START SELECTED EXTRACT

Clegg: Facebook is mainly ‘barbecues and bar mitzvahs’

Spread the love


Sir Nick Clegg, Meta’s head of global affairs, has defended the firm formerly known as Facebook at the Web Summit.

Only the day before, whistleblower Frances Haugen had opened the conference in Lisbon by calling on boss Mark Zuckerberg to resign.

Sir Nick said she was entitled to her views but that there were “two sides to the story”.

And he claimed most of Facebook’s content was user-generated “barbecues and bar mitzvahs”.

“Whistleblowers are entitled to blow whistles and describe the world as they see it,” he told Matthew Garrahan, news editor of the Financial Times, in an interview on the Web Summit stage, which he joined via a live link-up to California.

But “the fundamental assertion that Meta algorithmically spoon-feeds hateful content because that increases our profits” was wrong, he said.

The former UK deputy prime minister reiterated the $14bn (£10.3bn) the company had put into keeping the community safe and the 40,000 moderators it employs.

And he said that at just 16 years old, the firm was “young” and still learning.


Sir Nick also tried to distance the company from the idea that Facebook’s recommendations formed the majority of content on the platform.

“The caricature in the media is the idea that people are helplessly receiving a content menu served up by the Facebook algorithm,” he said.

END SELECTED EXTRACT
START MATERIAL SUPPLIED

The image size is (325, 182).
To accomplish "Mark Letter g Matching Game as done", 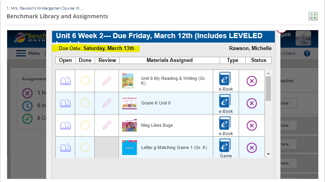I will (x=85, y=147).
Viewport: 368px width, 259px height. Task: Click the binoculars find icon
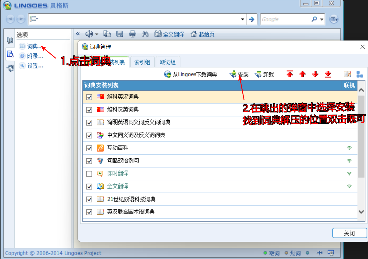[x=145, y=34]
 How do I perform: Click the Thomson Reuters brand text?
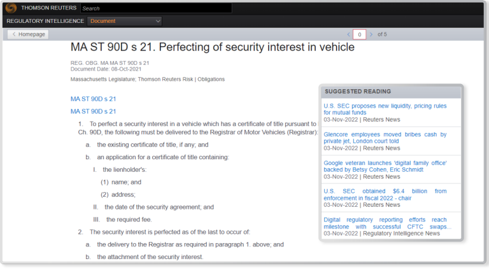coord(49,8)
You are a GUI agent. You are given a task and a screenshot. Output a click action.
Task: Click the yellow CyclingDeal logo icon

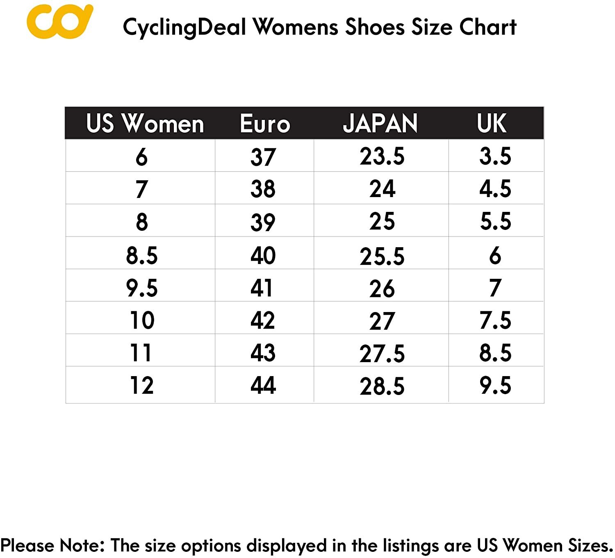tap(59, 21)
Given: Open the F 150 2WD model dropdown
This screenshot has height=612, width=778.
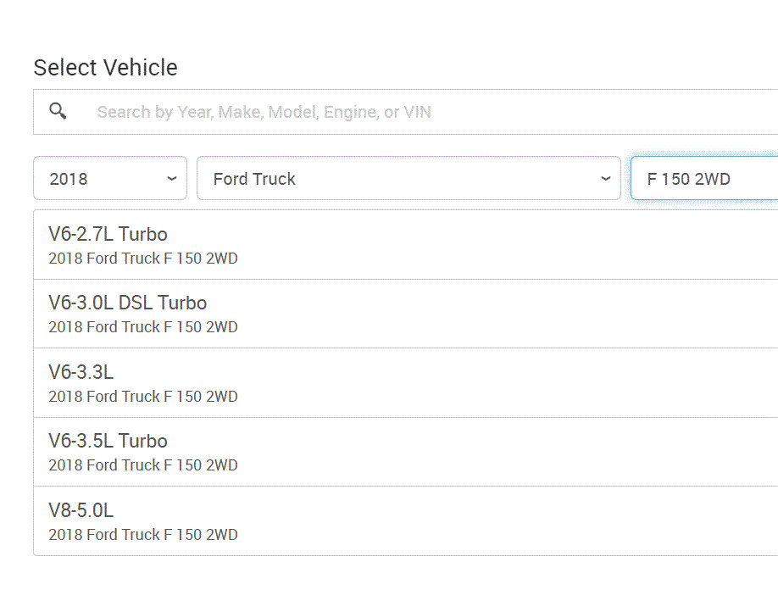Looking at the screenshot, I should (703, 178).
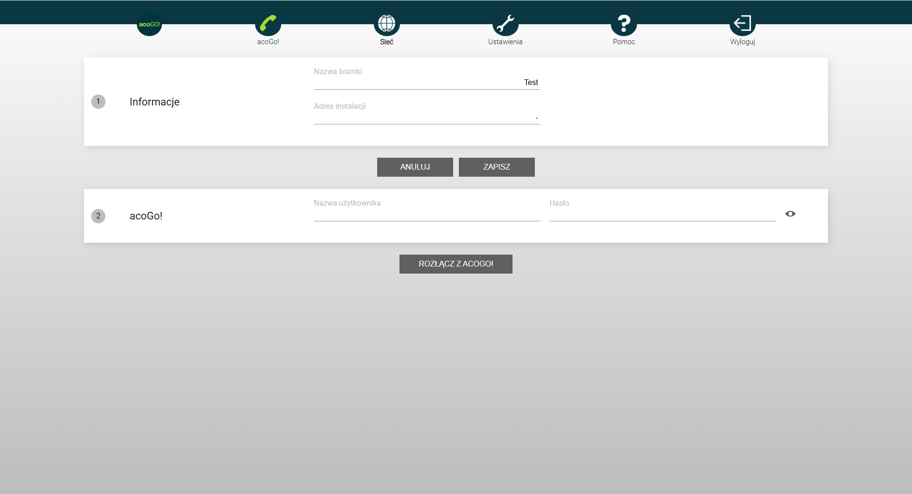
Task: Click the acoGo! section heading in step 2
Action: 146,216
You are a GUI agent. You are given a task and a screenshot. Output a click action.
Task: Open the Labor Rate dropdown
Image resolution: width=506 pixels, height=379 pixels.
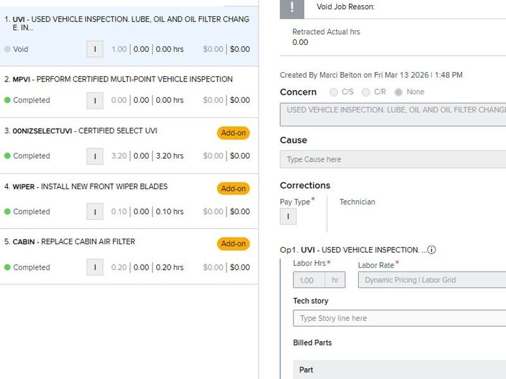[431, 280]
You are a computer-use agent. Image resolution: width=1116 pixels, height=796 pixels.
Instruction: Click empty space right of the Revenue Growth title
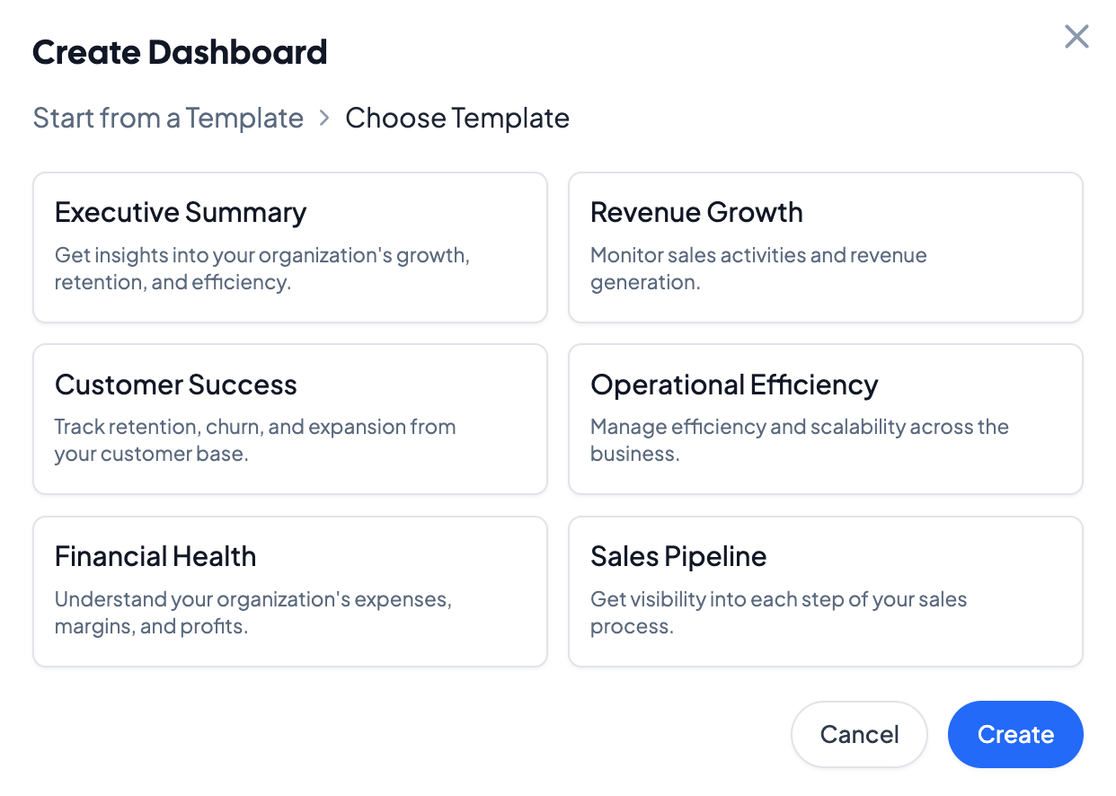(x=943, y=213)
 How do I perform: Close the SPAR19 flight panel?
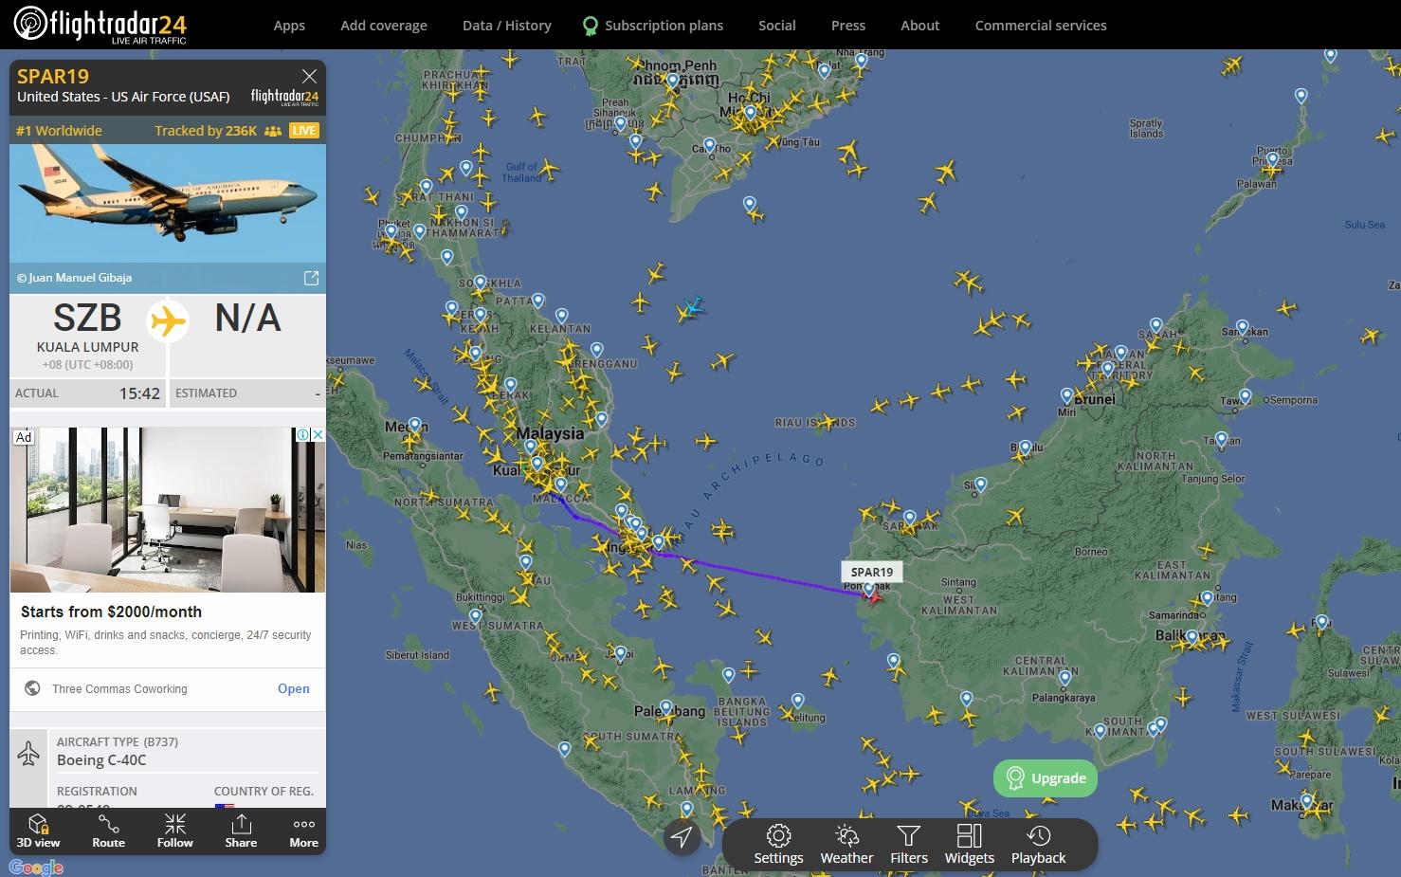click(309, 76)
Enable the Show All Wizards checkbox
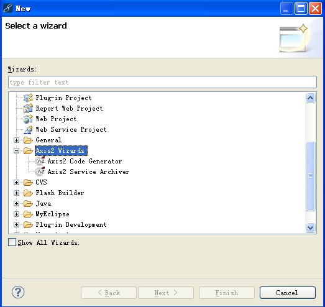This screenshot has width=325, height=307. 12,242
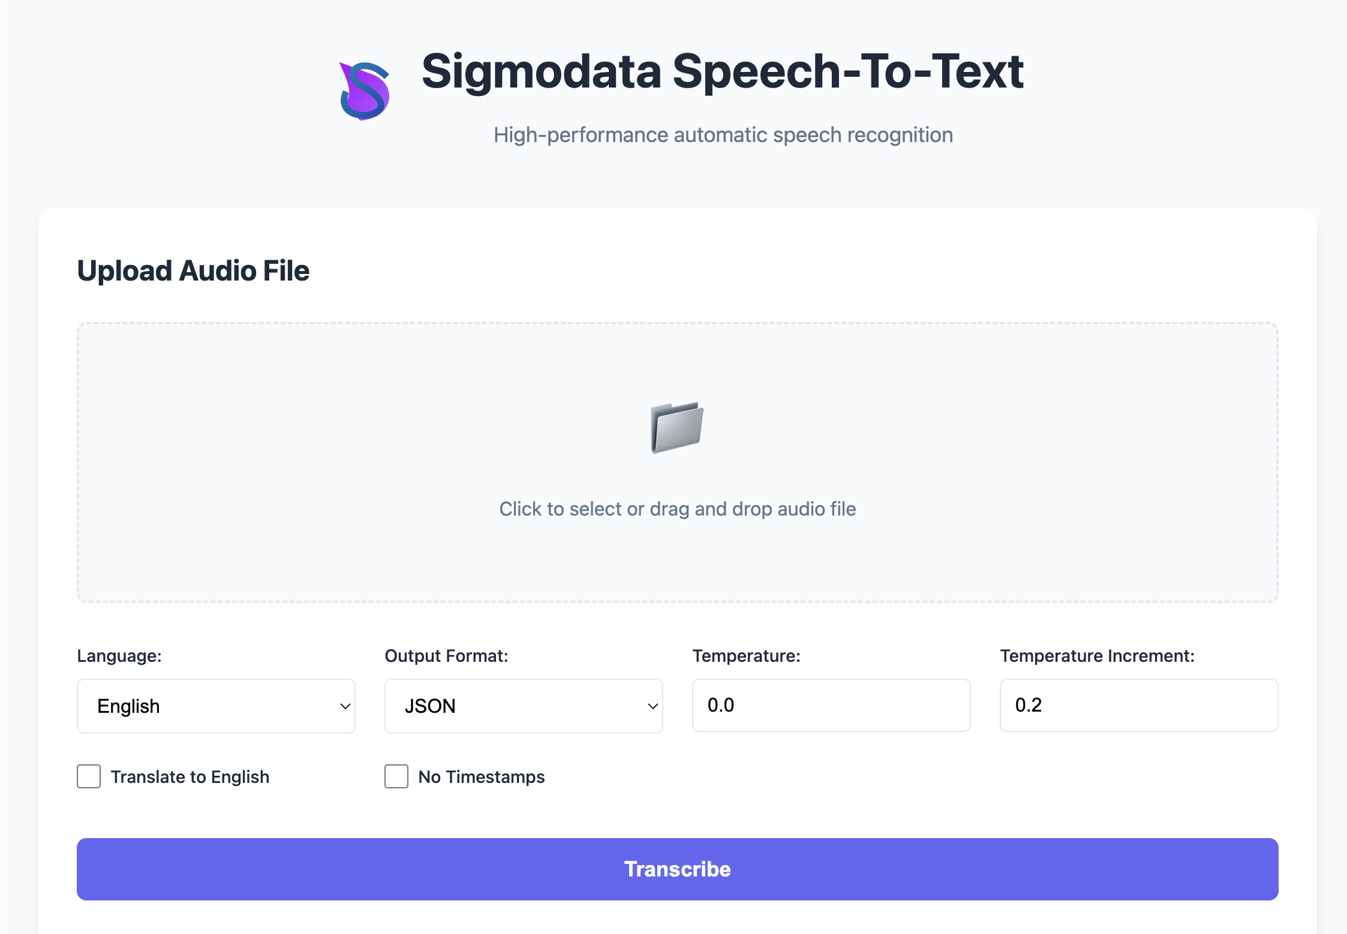Click the folder icon in upload area
Image resolution: width=1347 pixels, height=934 pixels.
677,427
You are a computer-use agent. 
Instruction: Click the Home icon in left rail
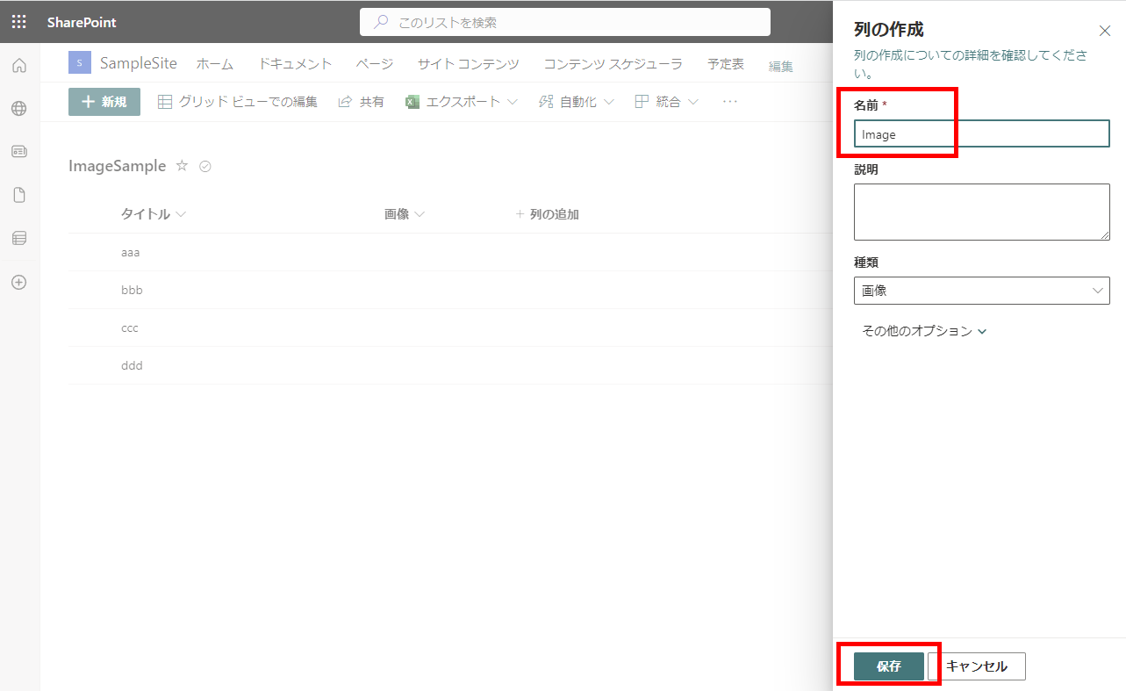click(19, 65)
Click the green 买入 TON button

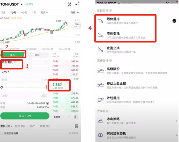pyautogui.click(x=25, y=116)
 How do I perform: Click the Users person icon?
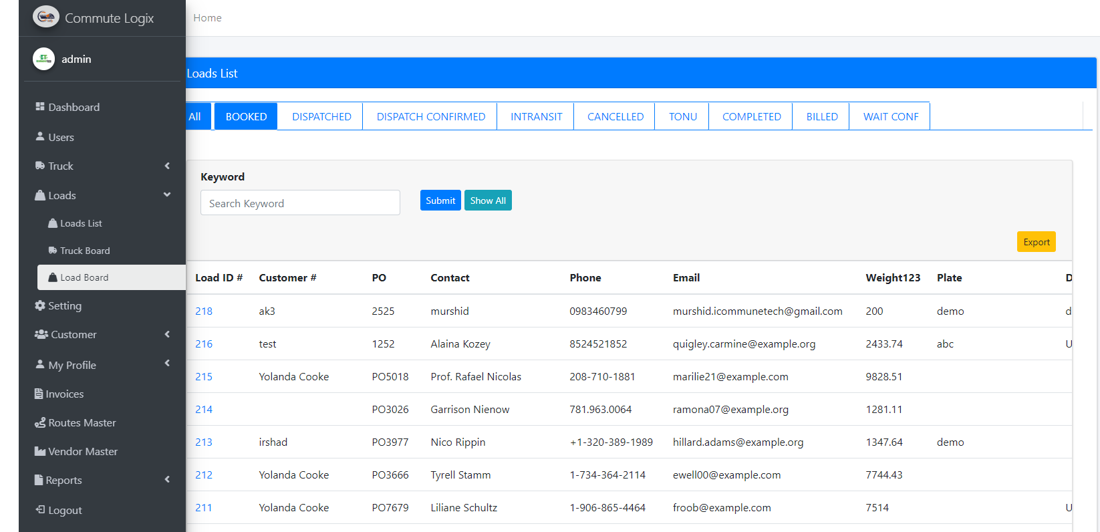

END MATERIAL SUPPLIED

> [EXERCISE TASKS]:
1 – In the article on Nick Clegg at the Web Summit, translate this sentence into Spanish: "Sir Nick said she was entitled to her views but that there were “two sides to the story”."
2 – Answer these questions from the article on Nick Clegg at the Web Summit:
(a) In which city was the conference held?
(b) How many moderators does the company employ, according to Clegg?
(c) Who interviewed Clegg on the Web Summit stage?
3 – Reproduce the article on Nick Clegg at the Web Summit from "Sir Nick said" up to and including "moderators it employs.".

> [ACTIVITY ANSWERS]:
1 – Sir Nick dijo que ella tenía derecho a sus opiniones, pero que había «dos versiones de la historia».

2 –
(a) Lisbon.
(b) 40,000.
(c) Matthew Garrahan, news editor of the Financial Times.

3 –
Sir Nick said she was entitled to her views but that there were “two sides to the story”.

And he claimed most of Facebook’s content was user-generated “barbecues and bar mitzvahs”.

“Whistleblowers are entitled to blow whistles and describe the world as they see it,” he told Matthew Garrahan, news editor of the Financial Times, in an interview on the Web Summit stage, which he joined via a live link-up to California.

But “the fundamental assertion that Meta algorithmically spoon-feeds hateful content because that increases our profits” was wrong, he said.

The former UK deputy prime minister reiterated the $14bn (£10.3bn) the company had put into keeping the community safe and the 40,000 moderators it employs.